* Direction
Update the records from the line that contains "How do I perform: Click the refresh" through the end of the records, replacing "dropdown" with "menu" and leaving everything else unchanged. Give only these lines.

* Supplied material

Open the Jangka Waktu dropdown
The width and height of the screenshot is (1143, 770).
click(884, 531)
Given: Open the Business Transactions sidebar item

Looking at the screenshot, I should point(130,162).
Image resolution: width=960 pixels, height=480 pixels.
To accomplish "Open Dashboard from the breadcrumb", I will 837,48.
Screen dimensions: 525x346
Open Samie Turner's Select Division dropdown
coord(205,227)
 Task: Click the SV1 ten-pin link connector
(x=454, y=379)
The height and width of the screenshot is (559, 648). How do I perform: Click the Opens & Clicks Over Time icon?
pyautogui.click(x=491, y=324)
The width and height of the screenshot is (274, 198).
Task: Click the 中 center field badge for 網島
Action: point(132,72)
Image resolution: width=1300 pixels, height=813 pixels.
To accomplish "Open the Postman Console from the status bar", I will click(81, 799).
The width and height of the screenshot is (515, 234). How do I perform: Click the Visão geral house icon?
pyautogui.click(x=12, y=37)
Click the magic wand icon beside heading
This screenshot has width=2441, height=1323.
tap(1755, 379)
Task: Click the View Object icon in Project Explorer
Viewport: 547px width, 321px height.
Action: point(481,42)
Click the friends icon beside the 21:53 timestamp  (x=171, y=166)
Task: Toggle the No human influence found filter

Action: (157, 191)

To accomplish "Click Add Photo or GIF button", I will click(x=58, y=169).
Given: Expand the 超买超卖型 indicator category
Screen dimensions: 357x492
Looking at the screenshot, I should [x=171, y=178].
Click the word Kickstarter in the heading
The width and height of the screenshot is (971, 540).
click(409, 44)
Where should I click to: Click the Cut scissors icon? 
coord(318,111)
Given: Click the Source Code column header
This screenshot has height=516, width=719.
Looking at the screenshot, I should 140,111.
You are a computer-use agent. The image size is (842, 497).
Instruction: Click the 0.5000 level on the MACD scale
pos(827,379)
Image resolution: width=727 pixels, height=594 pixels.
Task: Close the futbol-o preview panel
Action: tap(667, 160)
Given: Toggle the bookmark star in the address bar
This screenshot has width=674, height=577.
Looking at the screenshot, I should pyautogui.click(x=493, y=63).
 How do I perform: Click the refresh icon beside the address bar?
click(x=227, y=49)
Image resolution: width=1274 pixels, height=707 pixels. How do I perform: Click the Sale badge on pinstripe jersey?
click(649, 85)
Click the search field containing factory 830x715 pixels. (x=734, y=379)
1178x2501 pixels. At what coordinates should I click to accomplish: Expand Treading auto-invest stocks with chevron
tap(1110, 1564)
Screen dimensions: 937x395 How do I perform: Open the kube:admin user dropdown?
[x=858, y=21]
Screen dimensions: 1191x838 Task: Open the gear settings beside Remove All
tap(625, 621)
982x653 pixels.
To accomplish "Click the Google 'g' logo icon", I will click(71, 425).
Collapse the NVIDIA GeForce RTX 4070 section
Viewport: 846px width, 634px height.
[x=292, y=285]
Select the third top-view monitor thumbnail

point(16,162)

* Result of this task
 How do I perform: Click the refresh icon beside the address bar?
click(x=227, y=49)
Image resolution: width=1274 pixels, height=707 pixels. How do I perform: Click the Sale badge on pinstripe jersey?
click(649, 85)
Click the search field containing factory 830x715 pixels. (x=734, y=379)
1178x2501 pixels. At what coordinates should I click to accomplish: Expand Treading auto-invest stocks with chevron
tap(1110, 1564)
Screen dimensions: 937x395 How do I perform: Open the kube:admin user menu?
[x=858, y=21]
Screen dimensions: 1191x838 Task: Open the gear settings beside Remove All
tap(625, 621)
982x653 pixels.
To accomplish "Click the Google 'g' logo icon", I will click(71, 425).
Collapse the NVIDIA GeForce RTX 4070 section
Viewport: 846px width, 634px height.
[x=292, y=285]
Select the third top-view monitor thumbnail

point(16,162)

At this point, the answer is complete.